Chickpea Curry Meal Prep

4 steps
Prep:10minCook:30min
Improvised meal prep curry. It’s whatever. I love this. Not super pretty but it’s delicious. Serve however. I like quinoa, maybe even over a healthy bed of greens. What I love about curry is that it’s so customizable. To me, the only constants are olive oil, onions, garlic, coconut milk, curry powder, and tomatoes or tomato paste.
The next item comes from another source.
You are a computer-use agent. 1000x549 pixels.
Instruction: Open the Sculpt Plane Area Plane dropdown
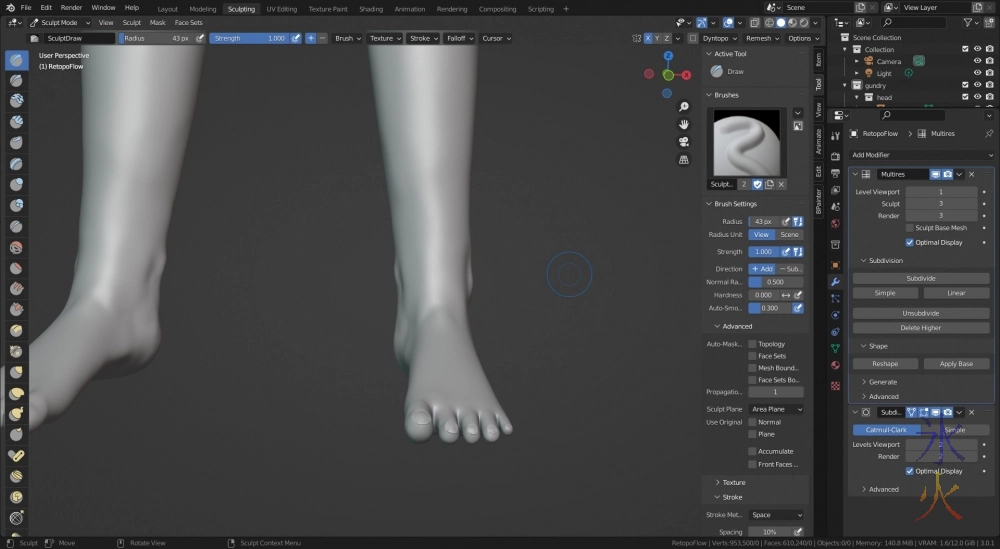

All other ingredients are a “fridge purge” free for all.
Updated at: Thu, 29 Feb 2024 23:59:04 GMT

Nutrition balance score

Great
Glycemic Index
36
Low
Glycemic Load
6
Low

Nutrition per serving

Calories178.5 kcal (9%)
Total Fat10.6 g (15%)
Carbs16.9 g (6%)
Sugars3.2 g (4%)
Protein5.8 g (12%)
Sodium338.1 mg (17%)
Fiber5.8 g (21%)
% Daily Values based on a 2,000 calorie diet

Instructions

Step 1
In large pot, add olive oil. Sauté onions until very soft. Add bell peppers, sauté until soft.
Step 2
Add garlic and ginger, sauté, stirring constantly. Do not let it burn. This is when I add salt and curry powder.
Step 3
Add canned tomatoes, chickpeas, coconut milk, and spinach.
Step 4
Salt and add more curry powder to taste. Let simmer before serving. Makes maybe 12 cups. I’m not sure. I didn’t measure.